We describe the implementation of precision laser transmission spectroscopy for sizing and counting nanoparticles in suspension. Our apparatus incorporates a tunable laser and balanced optical system that measures light transmission over a wide ( $210–2300\mathrm{nm}$ ) wavelength range with high precision and sensitivity. Spectral inversion is employed to determine both the particle size distribution and absolute particle density. In this paper we discuss results for particles with sizes (diameters) in the range from 5 to $3000\mathrm{nm}$ . For polystyrene particles 404 to $1025\mathrm{nm}$ in size, uncertainties of $\pm 0.5\%$ in size and $\pm 4\%$ in density were obtained.

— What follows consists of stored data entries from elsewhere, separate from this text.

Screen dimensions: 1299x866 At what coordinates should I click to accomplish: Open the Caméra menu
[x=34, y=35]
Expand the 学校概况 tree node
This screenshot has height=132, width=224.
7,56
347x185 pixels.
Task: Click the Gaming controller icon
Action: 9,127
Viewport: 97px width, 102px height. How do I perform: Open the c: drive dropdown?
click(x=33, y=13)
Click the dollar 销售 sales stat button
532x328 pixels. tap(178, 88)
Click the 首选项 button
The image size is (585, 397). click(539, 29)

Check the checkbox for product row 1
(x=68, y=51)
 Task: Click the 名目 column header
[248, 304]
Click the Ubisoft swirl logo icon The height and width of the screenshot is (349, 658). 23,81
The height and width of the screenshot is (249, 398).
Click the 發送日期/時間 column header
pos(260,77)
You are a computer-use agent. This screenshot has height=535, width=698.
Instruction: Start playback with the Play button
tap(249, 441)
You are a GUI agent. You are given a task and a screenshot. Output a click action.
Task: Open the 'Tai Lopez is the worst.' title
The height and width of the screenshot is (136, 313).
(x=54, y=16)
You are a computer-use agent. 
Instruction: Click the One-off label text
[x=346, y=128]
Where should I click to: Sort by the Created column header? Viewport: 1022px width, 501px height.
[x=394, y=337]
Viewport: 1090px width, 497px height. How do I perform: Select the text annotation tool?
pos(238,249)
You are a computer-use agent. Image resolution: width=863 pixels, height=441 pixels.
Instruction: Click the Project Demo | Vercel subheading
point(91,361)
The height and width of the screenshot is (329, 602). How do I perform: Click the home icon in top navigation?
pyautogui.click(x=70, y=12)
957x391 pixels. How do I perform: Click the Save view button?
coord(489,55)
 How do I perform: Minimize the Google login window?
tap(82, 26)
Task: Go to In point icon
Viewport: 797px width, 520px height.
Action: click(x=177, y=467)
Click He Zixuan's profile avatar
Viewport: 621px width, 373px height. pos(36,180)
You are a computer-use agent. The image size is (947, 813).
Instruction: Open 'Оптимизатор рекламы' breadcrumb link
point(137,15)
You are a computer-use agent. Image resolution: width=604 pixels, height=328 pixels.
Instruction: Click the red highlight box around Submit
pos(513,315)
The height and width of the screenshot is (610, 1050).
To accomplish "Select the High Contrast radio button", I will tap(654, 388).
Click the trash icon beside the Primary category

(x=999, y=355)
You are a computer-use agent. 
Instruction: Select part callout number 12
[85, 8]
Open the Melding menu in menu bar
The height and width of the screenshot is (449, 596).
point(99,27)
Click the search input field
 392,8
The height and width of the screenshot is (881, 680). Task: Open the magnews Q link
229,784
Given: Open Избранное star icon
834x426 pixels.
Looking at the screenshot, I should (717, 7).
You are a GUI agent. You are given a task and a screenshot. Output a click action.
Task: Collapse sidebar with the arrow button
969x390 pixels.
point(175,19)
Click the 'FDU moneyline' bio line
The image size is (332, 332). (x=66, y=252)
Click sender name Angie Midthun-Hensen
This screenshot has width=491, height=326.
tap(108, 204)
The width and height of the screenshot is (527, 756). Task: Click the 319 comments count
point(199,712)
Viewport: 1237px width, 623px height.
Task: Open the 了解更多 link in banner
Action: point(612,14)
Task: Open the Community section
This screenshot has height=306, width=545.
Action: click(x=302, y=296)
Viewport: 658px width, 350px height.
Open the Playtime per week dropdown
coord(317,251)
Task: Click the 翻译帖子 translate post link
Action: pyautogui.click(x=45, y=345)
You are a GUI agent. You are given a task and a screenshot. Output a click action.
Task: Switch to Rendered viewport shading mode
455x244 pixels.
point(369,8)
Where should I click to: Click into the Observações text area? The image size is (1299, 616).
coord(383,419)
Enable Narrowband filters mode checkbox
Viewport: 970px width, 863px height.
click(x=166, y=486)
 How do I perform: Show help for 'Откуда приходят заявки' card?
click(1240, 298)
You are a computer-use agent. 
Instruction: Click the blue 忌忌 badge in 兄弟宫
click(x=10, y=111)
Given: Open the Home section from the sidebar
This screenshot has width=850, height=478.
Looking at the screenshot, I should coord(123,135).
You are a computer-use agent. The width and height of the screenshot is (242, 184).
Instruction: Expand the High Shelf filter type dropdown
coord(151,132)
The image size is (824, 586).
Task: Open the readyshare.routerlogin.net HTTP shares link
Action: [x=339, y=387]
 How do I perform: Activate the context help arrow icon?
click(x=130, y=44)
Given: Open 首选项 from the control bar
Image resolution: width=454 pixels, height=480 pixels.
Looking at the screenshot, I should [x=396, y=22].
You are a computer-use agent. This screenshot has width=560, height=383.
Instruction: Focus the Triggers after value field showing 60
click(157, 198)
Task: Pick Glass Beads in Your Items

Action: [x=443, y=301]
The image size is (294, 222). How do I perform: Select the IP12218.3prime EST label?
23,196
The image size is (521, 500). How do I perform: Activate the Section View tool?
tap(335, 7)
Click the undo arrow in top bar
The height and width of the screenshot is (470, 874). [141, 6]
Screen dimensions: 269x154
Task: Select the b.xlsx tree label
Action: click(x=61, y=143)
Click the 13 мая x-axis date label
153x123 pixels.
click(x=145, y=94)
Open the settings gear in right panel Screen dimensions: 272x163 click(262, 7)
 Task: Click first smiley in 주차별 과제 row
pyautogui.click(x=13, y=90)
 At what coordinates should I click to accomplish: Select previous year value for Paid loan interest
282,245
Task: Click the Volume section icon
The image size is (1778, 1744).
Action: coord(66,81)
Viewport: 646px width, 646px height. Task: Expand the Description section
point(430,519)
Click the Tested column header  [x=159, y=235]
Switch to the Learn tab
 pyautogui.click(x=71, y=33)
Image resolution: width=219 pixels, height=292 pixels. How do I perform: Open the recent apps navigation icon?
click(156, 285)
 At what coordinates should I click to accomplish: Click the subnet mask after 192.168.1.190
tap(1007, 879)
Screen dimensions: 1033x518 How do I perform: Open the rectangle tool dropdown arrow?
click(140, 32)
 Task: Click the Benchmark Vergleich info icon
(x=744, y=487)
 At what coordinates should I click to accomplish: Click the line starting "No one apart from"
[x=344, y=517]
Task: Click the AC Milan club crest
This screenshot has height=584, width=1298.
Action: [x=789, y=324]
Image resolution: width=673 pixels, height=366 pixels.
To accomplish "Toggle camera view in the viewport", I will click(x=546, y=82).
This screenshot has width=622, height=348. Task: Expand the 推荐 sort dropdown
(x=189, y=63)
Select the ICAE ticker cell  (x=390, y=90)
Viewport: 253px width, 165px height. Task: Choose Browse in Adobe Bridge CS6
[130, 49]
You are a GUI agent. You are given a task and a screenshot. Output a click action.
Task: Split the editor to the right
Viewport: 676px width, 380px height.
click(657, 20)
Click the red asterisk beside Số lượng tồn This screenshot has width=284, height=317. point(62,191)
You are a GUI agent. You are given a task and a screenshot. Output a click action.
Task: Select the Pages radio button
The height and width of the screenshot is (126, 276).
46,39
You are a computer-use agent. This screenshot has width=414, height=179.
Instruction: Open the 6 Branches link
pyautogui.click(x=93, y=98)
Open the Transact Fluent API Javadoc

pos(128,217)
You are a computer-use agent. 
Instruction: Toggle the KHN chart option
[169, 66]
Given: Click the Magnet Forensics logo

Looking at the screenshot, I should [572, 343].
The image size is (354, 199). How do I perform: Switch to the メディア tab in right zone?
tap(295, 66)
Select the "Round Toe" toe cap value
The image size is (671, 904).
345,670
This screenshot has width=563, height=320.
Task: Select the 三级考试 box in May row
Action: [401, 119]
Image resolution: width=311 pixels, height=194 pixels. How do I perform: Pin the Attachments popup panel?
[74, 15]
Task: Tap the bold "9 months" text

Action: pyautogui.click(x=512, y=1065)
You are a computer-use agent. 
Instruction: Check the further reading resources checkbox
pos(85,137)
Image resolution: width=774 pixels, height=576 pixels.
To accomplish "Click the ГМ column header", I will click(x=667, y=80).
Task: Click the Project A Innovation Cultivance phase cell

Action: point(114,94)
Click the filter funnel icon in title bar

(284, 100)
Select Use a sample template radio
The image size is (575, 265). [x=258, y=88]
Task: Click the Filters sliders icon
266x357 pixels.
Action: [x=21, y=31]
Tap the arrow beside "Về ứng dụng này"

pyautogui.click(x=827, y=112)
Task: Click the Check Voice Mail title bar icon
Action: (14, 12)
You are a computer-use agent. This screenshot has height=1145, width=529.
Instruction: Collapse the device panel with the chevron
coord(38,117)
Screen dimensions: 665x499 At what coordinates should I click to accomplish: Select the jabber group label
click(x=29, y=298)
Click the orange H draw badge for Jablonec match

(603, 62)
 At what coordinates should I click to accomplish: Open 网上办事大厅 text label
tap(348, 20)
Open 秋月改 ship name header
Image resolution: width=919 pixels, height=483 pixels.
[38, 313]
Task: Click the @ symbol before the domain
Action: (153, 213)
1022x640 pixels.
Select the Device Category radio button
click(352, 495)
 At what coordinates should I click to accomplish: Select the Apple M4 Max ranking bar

For polystyrene particles from 46 to $3000\mathrm{nm}$ in size, the dynamic range of the system spans densities from $\sim {10}^3/\mathrm{ml}$ to $\sim {10}^{10}/\mathrm{ml}$ ( $5\times {10}^{-8}$ to $0.5\text{vol.}\%$ ), implying a sensitivity 5 orders of magnitude higher than dynamic light scattering.

© 2010 Optical Society of America

1. H. C. van de Hulst, Light Scattering by Small Particles(Dover, 1981).
2. C. F. Bohren and D. R. Huffman, Absorption and Scattering of Light by Small Particles (Wiley-Interscience, 1983).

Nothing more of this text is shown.